## [DOCUMENT SEGMENT]
*** Block opens ***
I will disagree with the comment that High Kelivin White LED's cover all the blues 420,440,460.and 480. In many cases they are nothng more than 6,500K chip with the longer wave lenghts filtered out. Remember when the rate a chip they are rating it on the ratio of red, green, blue. It is much eaier to get a higer amount of 460nm Blue than it to get an apreciable amount of 429 nm "blue"

This is why I cannot understand why somone will use a 20,000K chip then suplement it with Red chips and even in some cases amber and yellow chips.

Yes there is an isue with LED lighting with wave lenghts of 440 nm or less. There is also an issue with the wave lenghts in the 490 to 500 range as no chips put out a strong spectrum in that range. But with Royal Blue 454 (444 to 464 and Blue 460 (450 to 470) we are covering a majority of the blue range and the addaptibility of coral can easily compensate for anything missing near that range.

If you truely want to cover that range better the thought of combining HO T-5 bulbs like ATI Blue Plus, or URL Atinic plus White will do a better job than any individual LED.
 
I will disagree with the comment that High Kelivin White LED's cover all the blues 420,440,460.and 480.

I agree. What I said was "High kelvin white chips include a broad spectrum of blues, greens and reds that you will not see in task 6,500-10,000k task lighting.". Also 420 is violet, not blue.

In many cases they are nothng more than 6,500K chip with the longer wave lenghts filtered out. Remember when the rate a chip they are rating it on the ratio of red, green, blue.
*** Block closes ***
## [RAW DATA]
*** Block opens ***
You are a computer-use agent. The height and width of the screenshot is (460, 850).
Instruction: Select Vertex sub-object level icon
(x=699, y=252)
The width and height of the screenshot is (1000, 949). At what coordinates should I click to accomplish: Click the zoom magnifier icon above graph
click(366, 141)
*** Block closes ***
*** Block opens ***
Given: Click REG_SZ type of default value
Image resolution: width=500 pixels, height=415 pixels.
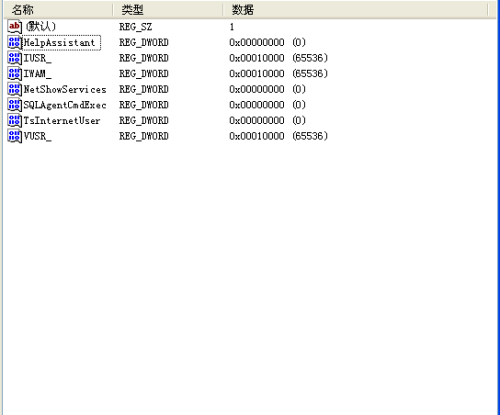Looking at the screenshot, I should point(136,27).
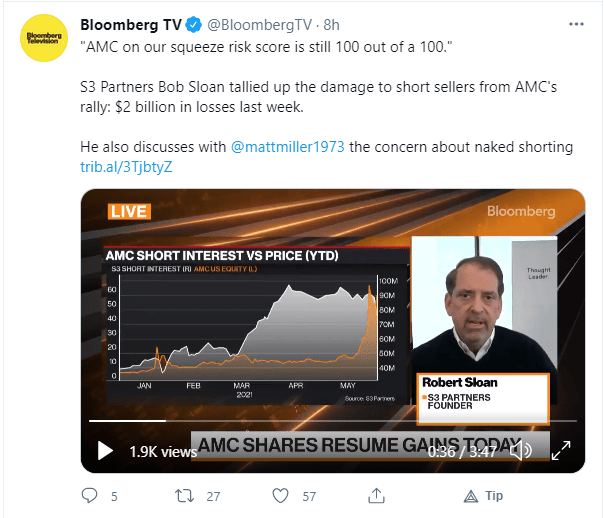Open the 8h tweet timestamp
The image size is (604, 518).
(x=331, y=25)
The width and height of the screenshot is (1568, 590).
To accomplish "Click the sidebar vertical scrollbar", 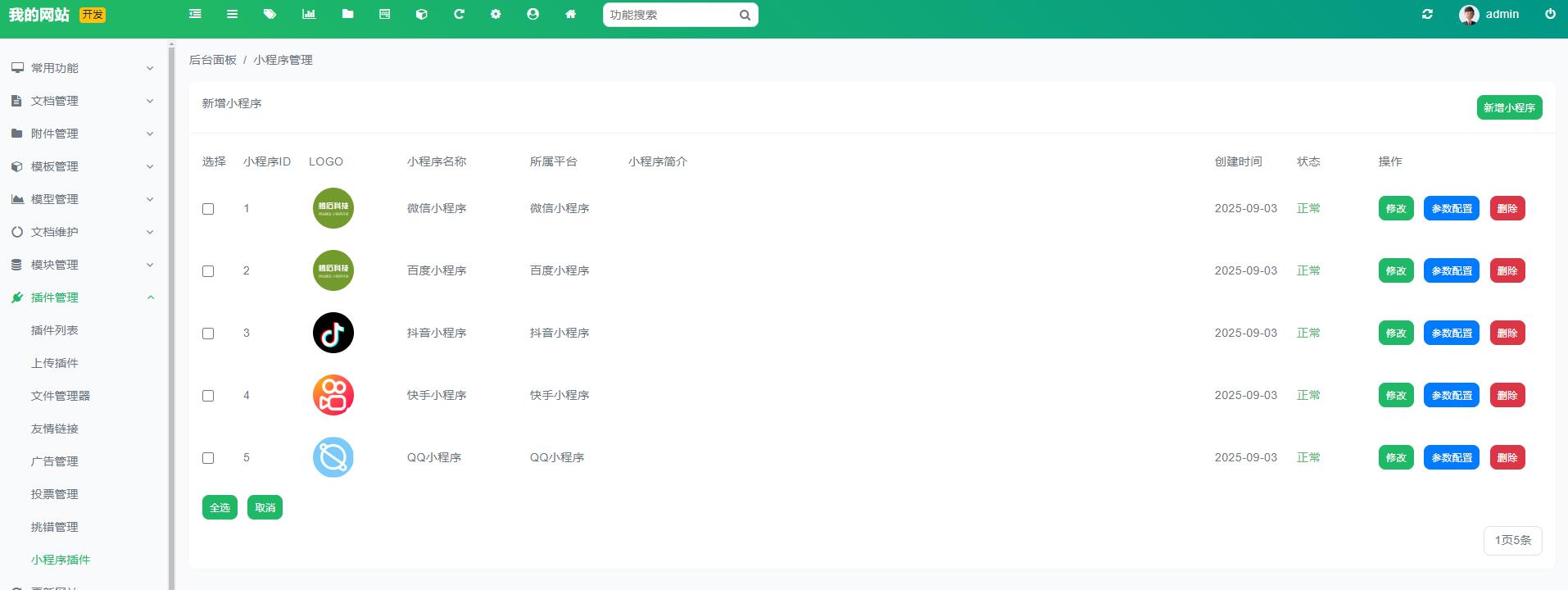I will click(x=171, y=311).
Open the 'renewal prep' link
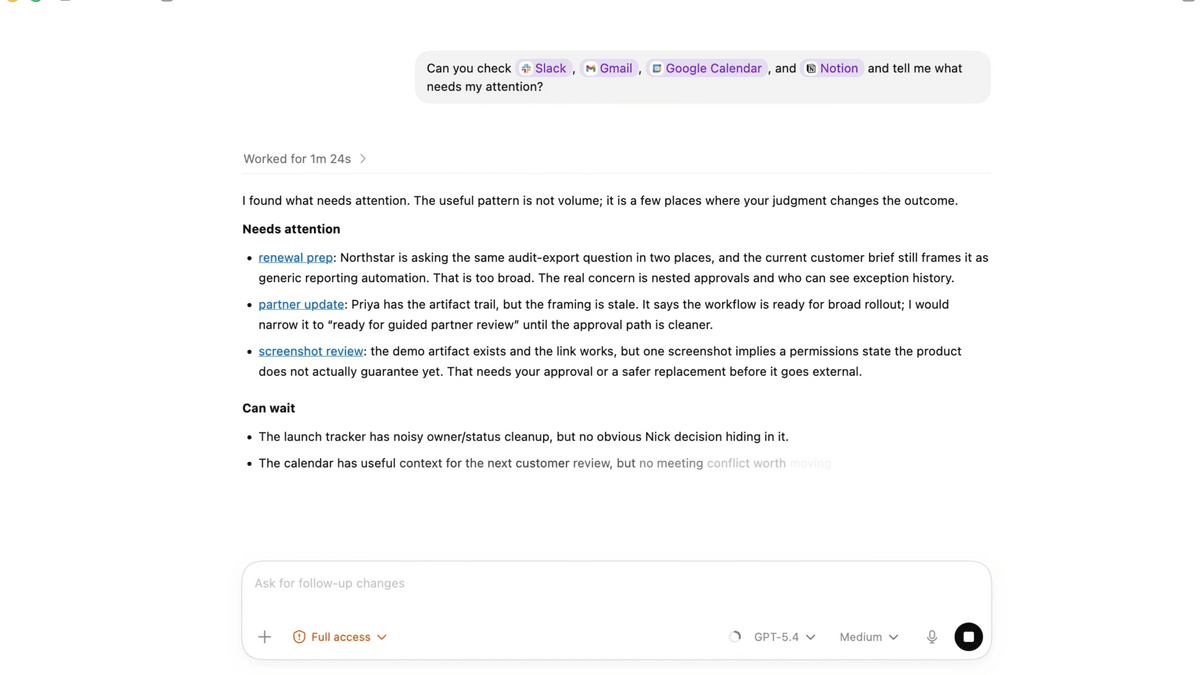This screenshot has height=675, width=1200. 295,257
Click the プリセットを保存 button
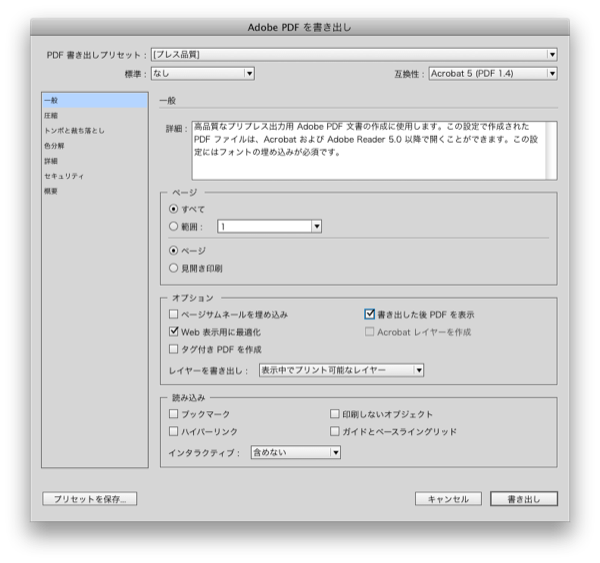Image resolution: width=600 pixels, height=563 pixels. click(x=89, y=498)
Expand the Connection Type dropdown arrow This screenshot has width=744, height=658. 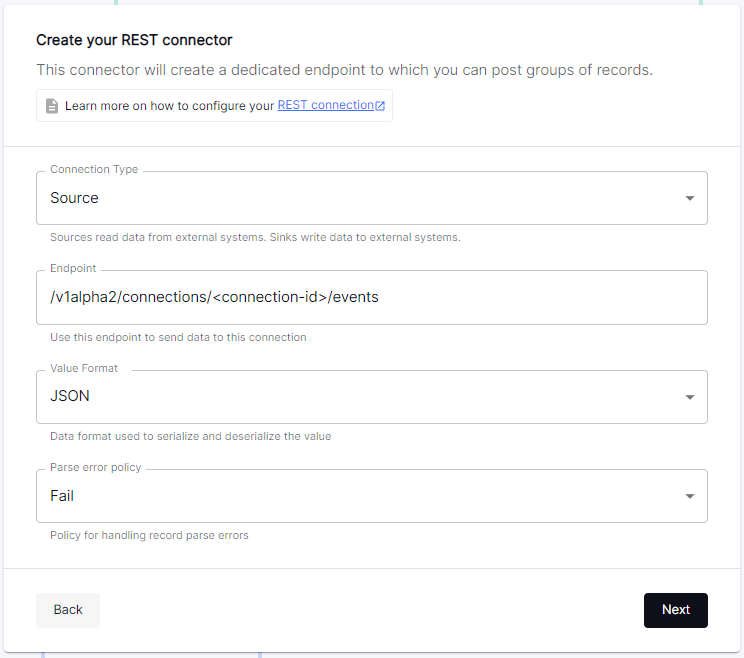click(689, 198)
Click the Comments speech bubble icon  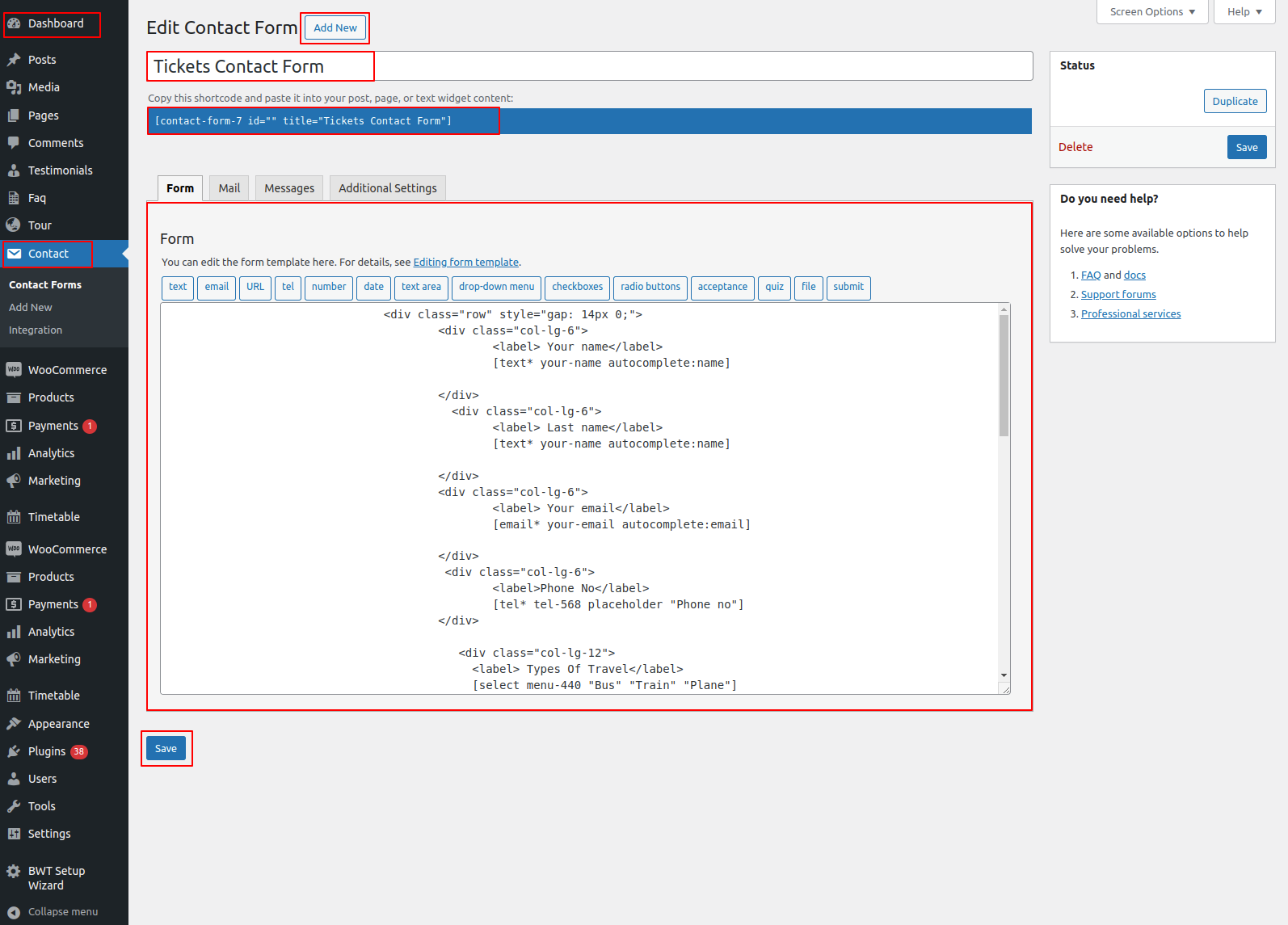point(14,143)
*** Block closes ***
## [AIM OF THE TASK]
Continue the text on blue wavelengths in LED lighting for coral, starting after its last sentence.

## [RESULT FOR THIS TASK]
They are rated by how "blue" they are. Phosphor coating does not filter out light. It converts it to other spectra. Phosphor coated high kelvin chips are native blue chips, not 6,500k chips. They simply lack the phosphors that are cherished for their bright green colour. Blue light is converted to green and red to create a white chip.

It is much eaier to get a higer amount of 460nm Blue than it to get an apreciable amount of 429 nm "blue"

Of course, violet chips (429nm) are not blue chips with phosphor coating, they are a dedicated chip.

This is why I cannot understand why somone will use a 20,000K chip then suplement it with Red chips and even in some cases amber and yellow chips.

I have only seen yellow chips used with 6,500k fixtures which are already too yellow. I'm not sure what the logic is behind amber or yellow chips. The people who use them haven't given any reasoning that I have come across. 20,000k white chips have adequate yellow light.

Yes there is an isue with LED lighting with wave lenghts of 440 nm or less.

I don't know what issue you are referring to. Cost and availability is the main reason why these (violet) chips are absent in many mass produced fixtures.

There is also an issue with the wave lenghts in the 490 to 500 range as no chips put out a strong spectrum in that range.

490 - 500nm chips are readily available.

But with Royal Blue 454 (444 to 464 and Blue 460 (450 to 470) we are covering a majority of the blue range and the addaptibility of coral can easily compensate for anything missing near that range.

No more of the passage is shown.